▶ Passage for review
- Born: c. 1855 Afghanistan or India
- Died: 1 January 1915 (aged 59–60) Broken Hill, New South Wales
- Cause of death: Shot in the head
- Occupation: Butcher

= Mullah Abdullah =

Mass killer in Australia (1855–1915)

Mullah Abdullah (c. 1855 – 1 January 1915) was a butcher, cameleer and spree killer. While his exact place of birth is unknown, sources give his birthplace as either Afghanistan or India. He was one of the perpetrators of the Battle of Broken Hill, a mass shooting which left six dead and seven injured.

==Career and death==

Mullah Abdullah arrived in South Australia in about 1890, primarily in search for a job. He found one as a cameleer in 1899, at Broken Hill, New South Wales. Stevens claims he also served as an imam to "Afghan" immigrants at their "Ghantown", leading daily prayers, and was the spiritual head of the group of "Afghan" cameleers, something the secondary literature repeats, though there is no substantial evidence Abdullah occupied this role and suggestions he would not have been able to fulfil the function of Imam. In charge of the killing of animals according to the principles of halal for consumption by Muslims, he was prosecuted twice for his allegedly unsanitary means of killing the animals, and for not joining the local Butchers' Union. This caused Abdullah to bear great ill-feeling towards the Union, as well as the local sanitary inspector, Brosnan, who prosecuted him.

▶ Task instructions
(1) Output the part of the article on Mullah Abdullah starting at "Mullah Abdullah arrived" and ending at "who prosecuted him.".
(2) Pick up the article on Mullah Abdullah after its final sentence and keep writing it.
The listing has no connection to the article on Mullah Abdullah.

▶ Input data
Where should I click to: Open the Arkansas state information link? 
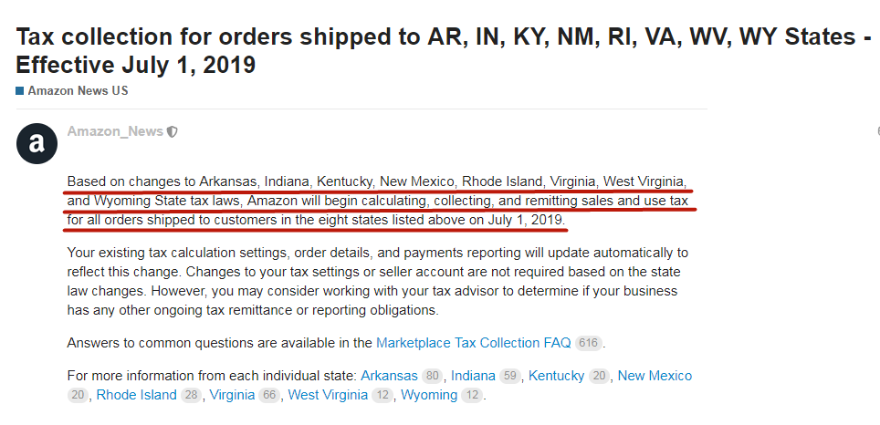click(x=389, y=376)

▶ Response list
(1)
Mullah Abdullah arrived in South Australia in about 1890, primarily in search for a job. He found one as a cameleer in 1899, at Broken Hill, New South Wales. Stevens claims he also served as an imam to "Afghan" immigrants at their "Ghantown", leading daily prayers, and was the spiritual head of the group of "Afghan" cameleers, something the secondary literature repeats, though there is no substantial evidence Abdullah occupied this role and suggestions he would not have been able to fulfil the function of Imam. In charge of the killing of animals according to the principles of halal for consumption by Muslims, he was prosecuted twice for his allegedly unsanitary means of killing the animals, and for not joining the local Butchers' Union. This caused Abdullah to bear great ill-feeling towards the Union, as well as the local sanitary inspector, Brosnan, who prosecuted him.

(2)
Another camel-driver and Abdullah's next-door neighbour, Gool Badsha Mahomed, was an Afridi tribesman from Afghanistan, and had fought in the Turkish Army. After the start of World War I, his religious and nationalistic fervour increased as he became infuriated by the conflict.

Mullah Abdullah and Gool formed an alliance and plotted a mass shooting, to take place on 1 January 1915 in the Battle of Broken Hill. On that date, the duo opened fire on the open carriages of a picnic train which was taking people to Silverton for the annual Manchester Unity Order of Oddfellows New Year's Day picnic. Following a long exchange of fire, local police officers shot Abdullah dead. Gool died of gunshot wounds in hospital. The total death toll among the train passengers was four, with seven others severely wounded. Abdullah and Gool were buried secretly at a public building later that day.